Государь-император Николай Павлович ответил вежливым отказом. Царица настаивала на том, чтобы приданное осталось у принца, как память об Адини: «Пройдут годы — никогда не забудешь ты ангела, что всего мгновение была подругой твоей жизни, твоей супругой, — пишет она. —…человек способен много пережить, и тогда, когда ты вновь сделаешь выбор …тогда ты будешь охотно украшать и свою Новую и тогда тебе пригодится то, что ты сейчас откладываешь в сторону и не хочешь видеть, потому что это причиняет тебе такую боль».

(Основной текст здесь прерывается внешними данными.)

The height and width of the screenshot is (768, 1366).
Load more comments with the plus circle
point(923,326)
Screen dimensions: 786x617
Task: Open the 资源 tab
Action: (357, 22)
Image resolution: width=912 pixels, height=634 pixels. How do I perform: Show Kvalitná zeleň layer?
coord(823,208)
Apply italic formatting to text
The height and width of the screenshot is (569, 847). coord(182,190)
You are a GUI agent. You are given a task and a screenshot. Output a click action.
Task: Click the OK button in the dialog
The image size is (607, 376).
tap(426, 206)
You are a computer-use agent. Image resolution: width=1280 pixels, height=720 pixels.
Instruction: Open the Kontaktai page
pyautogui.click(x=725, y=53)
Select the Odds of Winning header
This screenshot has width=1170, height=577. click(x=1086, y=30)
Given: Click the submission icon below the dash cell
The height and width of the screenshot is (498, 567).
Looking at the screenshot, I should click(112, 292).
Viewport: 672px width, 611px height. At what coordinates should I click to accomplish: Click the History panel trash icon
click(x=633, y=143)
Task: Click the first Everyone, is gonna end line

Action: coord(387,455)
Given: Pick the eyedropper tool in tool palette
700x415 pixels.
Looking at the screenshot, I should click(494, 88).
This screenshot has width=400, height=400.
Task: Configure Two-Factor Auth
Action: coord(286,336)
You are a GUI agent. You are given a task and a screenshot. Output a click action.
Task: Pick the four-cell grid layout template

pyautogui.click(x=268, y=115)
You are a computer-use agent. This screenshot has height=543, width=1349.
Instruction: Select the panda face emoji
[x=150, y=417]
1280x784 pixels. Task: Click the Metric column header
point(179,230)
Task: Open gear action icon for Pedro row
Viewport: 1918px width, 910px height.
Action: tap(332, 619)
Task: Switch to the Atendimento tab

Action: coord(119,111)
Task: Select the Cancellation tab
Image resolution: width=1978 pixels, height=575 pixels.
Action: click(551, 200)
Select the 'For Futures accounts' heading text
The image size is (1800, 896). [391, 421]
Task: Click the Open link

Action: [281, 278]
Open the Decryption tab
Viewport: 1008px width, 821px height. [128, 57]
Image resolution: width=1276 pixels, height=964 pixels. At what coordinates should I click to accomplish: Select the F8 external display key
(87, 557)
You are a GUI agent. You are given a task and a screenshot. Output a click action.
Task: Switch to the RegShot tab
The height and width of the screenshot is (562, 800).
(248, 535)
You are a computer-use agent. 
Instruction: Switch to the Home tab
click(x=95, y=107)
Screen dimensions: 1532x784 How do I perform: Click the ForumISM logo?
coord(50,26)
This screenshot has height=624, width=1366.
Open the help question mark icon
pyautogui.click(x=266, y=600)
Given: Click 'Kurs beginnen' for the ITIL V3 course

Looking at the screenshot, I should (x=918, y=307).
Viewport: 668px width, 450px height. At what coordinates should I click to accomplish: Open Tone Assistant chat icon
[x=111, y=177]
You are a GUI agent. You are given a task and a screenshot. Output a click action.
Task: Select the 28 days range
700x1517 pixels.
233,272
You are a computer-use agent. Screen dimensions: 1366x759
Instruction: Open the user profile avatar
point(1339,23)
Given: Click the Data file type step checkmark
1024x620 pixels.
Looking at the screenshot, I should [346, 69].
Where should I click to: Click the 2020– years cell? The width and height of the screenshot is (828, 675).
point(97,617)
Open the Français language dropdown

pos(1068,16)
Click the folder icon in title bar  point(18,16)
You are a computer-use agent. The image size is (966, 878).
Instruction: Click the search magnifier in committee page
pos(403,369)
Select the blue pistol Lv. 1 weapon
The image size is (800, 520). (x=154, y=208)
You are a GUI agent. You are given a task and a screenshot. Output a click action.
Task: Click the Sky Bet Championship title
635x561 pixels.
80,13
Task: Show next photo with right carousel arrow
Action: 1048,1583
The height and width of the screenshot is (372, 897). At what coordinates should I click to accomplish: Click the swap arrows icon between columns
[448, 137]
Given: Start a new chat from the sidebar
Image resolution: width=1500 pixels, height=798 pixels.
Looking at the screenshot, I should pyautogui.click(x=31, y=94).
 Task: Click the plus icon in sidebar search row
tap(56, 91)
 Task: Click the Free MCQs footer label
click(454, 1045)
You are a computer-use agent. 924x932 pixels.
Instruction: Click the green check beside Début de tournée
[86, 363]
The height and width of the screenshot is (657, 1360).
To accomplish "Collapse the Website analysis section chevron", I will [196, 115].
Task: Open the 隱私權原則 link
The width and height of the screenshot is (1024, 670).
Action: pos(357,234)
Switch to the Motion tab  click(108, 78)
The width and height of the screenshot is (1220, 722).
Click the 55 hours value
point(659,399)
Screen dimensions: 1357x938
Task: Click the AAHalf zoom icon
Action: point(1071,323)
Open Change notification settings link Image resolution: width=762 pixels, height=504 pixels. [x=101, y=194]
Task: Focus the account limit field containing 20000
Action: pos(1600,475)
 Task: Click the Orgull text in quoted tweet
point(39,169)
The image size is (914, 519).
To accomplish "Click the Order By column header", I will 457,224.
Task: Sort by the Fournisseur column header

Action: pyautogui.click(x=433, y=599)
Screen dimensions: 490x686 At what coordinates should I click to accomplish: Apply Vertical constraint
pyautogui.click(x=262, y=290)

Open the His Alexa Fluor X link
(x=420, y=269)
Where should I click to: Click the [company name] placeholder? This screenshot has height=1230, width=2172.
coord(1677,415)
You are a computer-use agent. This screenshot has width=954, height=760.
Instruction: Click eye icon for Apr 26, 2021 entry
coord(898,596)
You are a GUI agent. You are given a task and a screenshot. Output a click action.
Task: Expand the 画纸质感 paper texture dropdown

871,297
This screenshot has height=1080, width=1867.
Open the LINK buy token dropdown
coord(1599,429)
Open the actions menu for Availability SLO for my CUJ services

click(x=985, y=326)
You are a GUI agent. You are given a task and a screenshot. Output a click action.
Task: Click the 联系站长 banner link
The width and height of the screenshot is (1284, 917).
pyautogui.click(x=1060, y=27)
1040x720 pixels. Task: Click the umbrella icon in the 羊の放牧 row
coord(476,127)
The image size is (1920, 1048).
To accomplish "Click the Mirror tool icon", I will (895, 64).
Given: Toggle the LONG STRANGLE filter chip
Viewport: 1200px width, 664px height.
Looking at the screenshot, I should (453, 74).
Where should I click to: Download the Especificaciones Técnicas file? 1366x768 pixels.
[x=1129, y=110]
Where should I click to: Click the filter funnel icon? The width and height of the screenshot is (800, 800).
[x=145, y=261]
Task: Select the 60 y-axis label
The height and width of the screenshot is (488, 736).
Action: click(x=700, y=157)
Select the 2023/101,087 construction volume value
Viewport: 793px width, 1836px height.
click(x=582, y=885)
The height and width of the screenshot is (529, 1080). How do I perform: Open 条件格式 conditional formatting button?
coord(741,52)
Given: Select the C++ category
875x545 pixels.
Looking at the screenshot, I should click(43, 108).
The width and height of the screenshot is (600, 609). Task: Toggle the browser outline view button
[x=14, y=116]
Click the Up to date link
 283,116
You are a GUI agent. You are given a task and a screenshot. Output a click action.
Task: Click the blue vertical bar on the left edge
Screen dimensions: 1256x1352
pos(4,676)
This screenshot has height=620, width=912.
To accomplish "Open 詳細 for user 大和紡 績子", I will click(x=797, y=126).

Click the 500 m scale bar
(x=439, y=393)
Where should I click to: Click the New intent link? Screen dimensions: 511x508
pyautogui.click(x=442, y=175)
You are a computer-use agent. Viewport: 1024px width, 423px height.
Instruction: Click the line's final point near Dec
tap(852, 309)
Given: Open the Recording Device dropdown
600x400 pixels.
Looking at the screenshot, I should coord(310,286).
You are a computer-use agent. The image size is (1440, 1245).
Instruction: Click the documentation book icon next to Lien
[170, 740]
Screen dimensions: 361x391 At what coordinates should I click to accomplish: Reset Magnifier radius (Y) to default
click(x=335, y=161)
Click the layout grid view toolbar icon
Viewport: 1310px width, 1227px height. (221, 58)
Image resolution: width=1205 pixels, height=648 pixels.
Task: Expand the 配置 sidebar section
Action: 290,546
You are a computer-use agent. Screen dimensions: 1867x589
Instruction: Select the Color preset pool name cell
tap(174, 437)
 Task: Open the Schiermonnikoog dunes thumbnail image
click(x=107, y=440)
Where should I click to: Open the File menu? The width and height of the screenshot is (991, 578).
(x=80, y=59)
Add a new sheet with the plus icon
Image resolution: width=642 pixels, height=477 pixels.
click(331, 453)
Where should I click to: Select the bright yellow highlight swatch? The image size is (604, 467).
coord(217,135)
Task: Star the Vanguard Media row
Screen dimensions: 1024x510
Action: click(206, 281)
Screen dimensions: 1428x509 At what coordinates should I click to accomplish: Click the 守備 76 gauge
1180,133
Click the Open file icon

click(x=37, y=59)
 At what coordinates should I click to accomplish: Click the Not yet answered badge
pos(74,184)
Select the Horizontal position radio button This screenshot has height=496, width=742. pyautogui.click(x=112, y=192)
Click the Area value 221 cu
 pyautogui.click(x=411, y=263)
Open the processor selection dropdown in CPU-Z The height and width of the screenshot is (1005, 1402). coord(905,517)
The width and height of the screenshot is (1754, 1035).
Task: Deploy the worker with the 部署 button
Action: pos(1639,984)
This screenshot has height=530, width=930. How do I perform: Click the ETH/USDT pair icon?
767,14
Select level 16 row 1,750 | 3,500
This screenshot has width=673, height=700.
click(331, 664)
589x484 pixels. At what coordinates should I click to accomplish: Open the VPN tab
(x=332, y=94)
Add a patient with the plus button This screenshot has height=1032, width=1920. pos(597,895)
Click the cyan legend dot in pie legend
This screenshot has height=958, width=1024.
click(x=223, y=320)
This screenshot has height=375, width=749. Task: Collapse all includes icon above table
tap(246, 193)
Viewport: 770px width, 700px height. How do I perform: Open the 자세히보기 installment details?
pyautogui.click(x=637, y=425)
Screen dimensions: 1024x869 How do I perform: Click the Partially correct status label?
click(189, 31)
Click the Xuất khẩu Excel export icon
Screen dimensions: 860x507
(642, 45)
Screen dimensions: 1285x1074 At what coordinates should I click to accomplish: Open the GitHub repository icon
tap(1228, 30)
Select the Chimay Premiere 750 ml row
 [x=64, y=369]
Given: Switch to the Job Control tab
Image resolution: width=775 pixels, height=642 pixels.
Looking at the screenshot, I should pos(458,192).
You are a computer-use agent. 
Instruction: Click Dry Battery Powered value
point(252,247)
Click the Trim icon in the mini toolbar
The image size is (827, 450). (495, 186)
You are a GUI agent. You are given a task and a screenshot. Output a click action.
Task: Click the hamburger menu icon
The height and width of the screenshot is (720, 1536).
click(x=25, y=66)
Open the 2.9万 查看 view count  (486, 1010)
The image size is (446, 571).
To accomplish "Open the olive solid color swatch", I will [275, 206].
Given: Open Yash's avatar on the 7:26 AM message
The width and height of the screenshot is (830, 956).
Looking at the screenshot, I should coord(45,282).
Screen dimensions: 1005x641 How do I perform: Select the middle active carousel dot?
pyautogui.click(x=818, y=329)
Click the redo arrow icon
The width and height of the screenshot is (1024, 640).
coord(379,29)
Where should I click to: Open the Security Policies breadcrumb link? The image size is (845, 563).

Единственно, что Романовы согласились оставить в России, это комплект православной церковной утвари, которая первоначально предназначалась для домовой часовни. Его было решено использовать для устройства церкви при Александринской больнице для женщин.
Ландграф Вильгельм Гессен был не менее благороден. Получив отказ, он принял решение сохранить все предметы в нераспакованном виде до второго брака своего сына; передать их новой невесте Фридриха Вильгельма как дар русского царя в память о безвременно ушедшей Александре, не допуская ни малейшего отчуждения коллекции, и внести щедрые пожертвования на строительство Александринской больницы. Безутешный вдовец Фридрих-Вильгельм Гессен-Кассельский хранил траур по супруге 11 лет и потом в династических интересах женился на принцессе Марии Прусской с благословения НиколаяI

На памятнике императору Николаю I на Исакиевской площади Петербурга мы видим четыре женских лица, имеющих портретное сходство с главными женщинами его жизни: женой и тремя дочерями. Императрица Александра Федоровна олицетворяла правосудие; старшая дочь, неукротимая Мария-силу; тихая и рациональная Ольга-мудрость, ну а самая юная Александра, до последней секунды смиренно принявшая свой Крест, представлена воплощением Веры, которая помогала и первым христианским мученикам стойко пройти через все испытания.

PS.А это небольшое дополнение…Чахотка губила многих. Она передавалась через поколение. Была еще очень рано умершая дочь Александра у АлександраII, которая умерла от туберкулезного менингита в 9 лет. Больше это имя девочкам никогда не давали: считалось, что оно приносит несчастье.